◆ Source document:
┌──

Resident admirers of Washington wines know there are enclaves where one may daytrip it with friends and partake in tastings from a cluster of wineries. The two major cities that fully embrace their “wine destination” status are Woodinville and Walla Walla, each with over a hundred wineries within and adjacent to their city limits. Then, there are the actual “tourist” locales where tasting rooms have sprouted to take advantage of the heavy foot traffic… why, that would be Leavenworth and nearby Lake Chelan! And sure, there are those that have tried (and not sustained success) but are still making an effort… calling Seattle and Snohomish here. Finally, there are the emerging wine meccas that are quietly but progressively growing their winery numbers, making their area a future “must stop” for those traveling winos. Common threads for these budding wine zones are that (1) they are situated close to a few existing wineries, (2) have cheap rental space, and, more often than not, (3) are located in the heart of wine country. You know a few of them: Yakima, Prosser, and perhaps the one area with the best opportunity for becoming the next premier “wine destination” due to its proximity to a large population, plenty of hotel space, and a distinguished regional culture– the Tri-Cities, representing Richland, Kennewick, and Pasco!
Let’s take a look at what each city offers.
Richland: Barnard Griffin Winery, Boulder Estates Winery, Cavallo di Ferro, Denhoed Wine Estates, F/W Wine, Goose Ridge Estate Vineyards & Winery, Hamilton Cellars, Holmes Family Winery, J. Bookwalter Winery, Kitzke Cellars, Lawrelin Wine Company, Market Vineyards, Pacific Rim Winemakers, Purple Star Wines, Sonoris Wines, Tagaris Winery, Terra Vinum, Thomas O’Neil Cellars, Vinaceus, Alexander The Grape (really? really?), and Gorgeous Wine Company (*facepalm* really??).
Pasco: Claar Cellars, Gordon Brothers Cellars, Preston Premium Wines, Vineyard View Marketplace.
Kennewick: Canyon’s Edge Winery, Farmhand Winery, Giant Wine Company, Moonlight Sparkling Wine Cellar, NW Vine Project, Powers Winery, Smasne Cellars, Thompson Hill Cellars (formerly 360 Cellars Estate), aaaaand this one.
Sun River Vintners. Just the name alone confuses many a Northwesterner with that resort town down south– Sunriver, Oregon. However, this is a very true Washington winery run by longtime electrical and plumbing experts, Daniel and Glenn Washam. While their construction-related company has stood since 1985, in the last few years, the Washams have nursed a winery on the property, purportedly as some homage to their favorite vacation retreat.

└──

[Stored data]
┌──

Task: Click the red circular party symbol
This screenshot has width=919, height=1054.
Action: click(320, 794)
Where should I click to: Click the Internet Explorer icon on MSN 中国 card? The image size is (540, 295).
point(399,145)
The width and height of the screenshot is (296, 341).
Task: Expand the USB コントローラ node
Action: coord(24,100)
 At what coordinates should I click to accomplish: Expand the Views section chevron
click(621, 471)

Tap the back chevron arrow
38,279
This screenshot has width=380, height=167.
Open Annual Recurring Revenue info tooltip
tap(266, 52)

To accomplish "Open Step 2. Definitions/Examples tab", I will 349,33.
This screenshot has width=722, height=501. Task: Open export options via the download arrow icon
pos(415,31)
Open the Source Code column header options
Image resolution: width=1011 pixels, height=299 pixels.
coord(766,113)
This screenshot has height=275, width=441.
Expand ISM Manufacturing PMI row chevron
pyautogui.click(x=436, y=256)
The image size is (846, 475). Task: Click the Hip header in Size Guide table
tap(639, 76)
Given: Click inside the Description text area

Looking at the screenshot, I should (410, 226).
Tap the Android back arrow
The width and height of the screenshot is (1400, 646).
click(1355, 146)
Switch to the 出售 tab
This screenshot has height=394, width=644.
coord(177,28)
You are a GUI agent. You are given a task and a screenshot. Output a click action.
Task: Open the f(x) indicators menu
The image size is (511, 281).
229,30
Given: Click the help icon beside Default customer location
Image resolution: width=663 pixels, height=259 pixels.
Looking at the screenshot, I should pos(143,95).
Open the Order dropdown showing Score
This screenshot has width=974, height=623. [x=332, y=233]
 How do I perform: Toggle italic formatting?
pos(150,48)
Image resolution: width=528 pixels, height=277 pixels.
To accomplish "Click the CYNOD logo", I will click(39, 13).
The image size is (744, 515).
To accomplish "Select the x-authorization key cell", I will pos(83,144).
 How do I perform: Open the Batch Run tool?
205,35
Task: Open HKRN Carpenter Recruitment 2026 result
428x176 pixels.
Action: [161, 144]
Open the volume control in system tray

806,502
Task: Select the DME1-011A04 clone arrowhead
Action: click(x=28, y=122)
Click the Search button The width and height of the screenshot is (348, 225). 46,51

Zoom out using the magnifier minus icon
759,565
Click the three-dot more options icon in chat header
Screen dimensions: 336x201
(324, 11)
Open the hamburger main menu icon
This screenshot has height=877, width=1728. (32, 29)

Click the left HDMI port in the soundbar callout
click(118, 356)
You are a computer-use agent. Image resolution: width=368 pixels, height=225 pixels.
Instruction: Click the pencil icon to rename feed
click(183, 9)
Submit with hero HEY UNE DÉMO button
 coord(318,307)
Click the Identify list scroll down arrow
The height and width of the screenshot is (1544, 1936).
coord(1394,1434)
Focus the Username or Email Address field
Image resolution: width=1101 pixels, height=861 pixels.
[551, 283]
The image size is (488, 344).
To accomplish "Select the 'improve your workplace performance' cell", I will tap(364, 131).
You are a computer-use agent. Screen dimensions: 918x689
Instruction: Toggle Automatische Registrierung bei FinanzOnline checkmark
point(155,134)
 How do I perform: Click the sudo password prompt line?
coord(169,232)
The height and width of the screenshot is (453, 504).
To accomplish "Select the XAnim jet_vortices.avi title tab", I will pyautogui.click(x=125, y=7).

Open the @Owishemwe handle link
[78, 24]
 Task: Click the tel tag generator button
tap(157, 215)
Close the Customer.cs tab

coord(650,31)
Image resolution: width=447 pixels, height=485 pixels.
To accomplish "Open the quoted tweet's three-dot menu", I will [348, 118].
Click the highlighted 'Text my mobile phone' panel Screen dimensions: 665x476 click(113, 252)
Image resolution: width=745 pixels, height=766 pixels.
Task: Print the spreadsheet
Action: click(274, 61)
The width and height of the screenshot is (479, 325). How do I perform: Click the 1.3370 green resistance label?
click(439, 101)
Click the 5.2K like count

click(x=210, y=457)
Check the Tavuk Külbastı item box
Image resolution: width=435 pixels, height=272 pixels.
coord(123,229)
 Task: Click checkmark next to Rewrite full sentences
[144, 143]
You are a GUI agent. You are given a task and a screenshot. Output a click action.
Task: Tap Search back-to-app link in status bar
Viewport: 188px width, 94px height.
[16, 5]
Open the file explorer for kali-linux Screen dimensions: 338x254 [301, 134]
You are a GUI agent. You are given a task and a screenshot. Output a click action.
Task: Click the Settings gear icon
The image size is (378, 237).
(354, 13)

└──

◆ Tasks to perform:
1. Quote the Tri-Cities wine article word for word, everything from "Sun River Vintners." down to "favorite vacation retreat.".
2. Write what comes next in the Tri-Cities wine article, picking up after its last sentence.
The stored data entries are not needed.

◆ Responses per task:
1.
Sun River Vintners. Just the name alone confuses many a Northwesterner with that resort town down south– Sunriver, Oregon. However, this is a very true Washington winery run by longtime electrical and plumbing experts, Daniel and Glenn Washam. While their construction-related company has stood since 1985, in the last few years, the Washams have nursed a winery on the property, purportedly as some homage to their favorite vacation retreat.

2.
The Washams prefer to stay out of the wine-light and have brought in Kathleen Annette Dykes, 63, to be the “face” of the winery and handle the daily operations. “Kat” has extensive experience within the industry as she is also the “wine agent” for the Wines of Washington tasting rooms. The former Kathleen Cross married another wine-centric aficionado in Bob Dykes in 1998 before Bob succumbed to cancer on January 14, 2010.
Sun River’s winemaker is Gregory Steven Vogtritter, 50.
The winery produces approximately 2500 cases/year and wants to be known for using Le Grand Porto Pipe barrels. These monster-sized, 650 liter (110kg) barrels from Cognac, France, as you can imagine, pump a massive lot of toasty tannins to enhance a wine flavor’s profile. Each barrel holds about 72 cases of wine, three times the capacity of a “standard” barrel. Imagine racking and cleaning those bitches!
Sun River Vintner’s current lineup boasts a typical “I make what I like” set of wines: zinfandel, syrah, nebbiolo, merlot, chenin blanc, gewürztraminer, nebbiolo port, semillon/sauvignon blanc blend, and a cab/merlot/syrah blend. Prices top out at a reasonable $32 and feature a few single vineyard gems. Tastings by appointment only or on release/special event weekends.
To the wine…
Tasted at 60-64 degrees on the IR temp gun. Elegantly dressed in magenta with a ruby edge on dark mahogany, the wine’s Riedel-filling aromas overflow with Lambert cherry, raspberry sauce, and strawberry fields forever. Medium-bodied on the palate with a slight alcohol bite, this well-built sangiovese leaves enduring notes of plum, black cherry, and high-toned cupboard spices such as anise and cinnamon. Dense and active with fruit on stage and savory tannins behind the curtain. Give it 40 minutes to open up and for the tannins to become a red velvet carpet. Timeless sangiovese. Food pairing was quick-n-easy chili. Nice.
Alcohol: 15.3%. Boushey Vineyard. Yakima Valley AVA. Black waxed top. Power: 3/5. Balance: 3/5. Depth: 3/5. Finesse: 3/5. Rated: 92. Value: $35. Paid: $25. Music pairing: “Timeless” by The Airborne Toxic Event. This is WAwineman… uncorked, uneducated but not uncouth.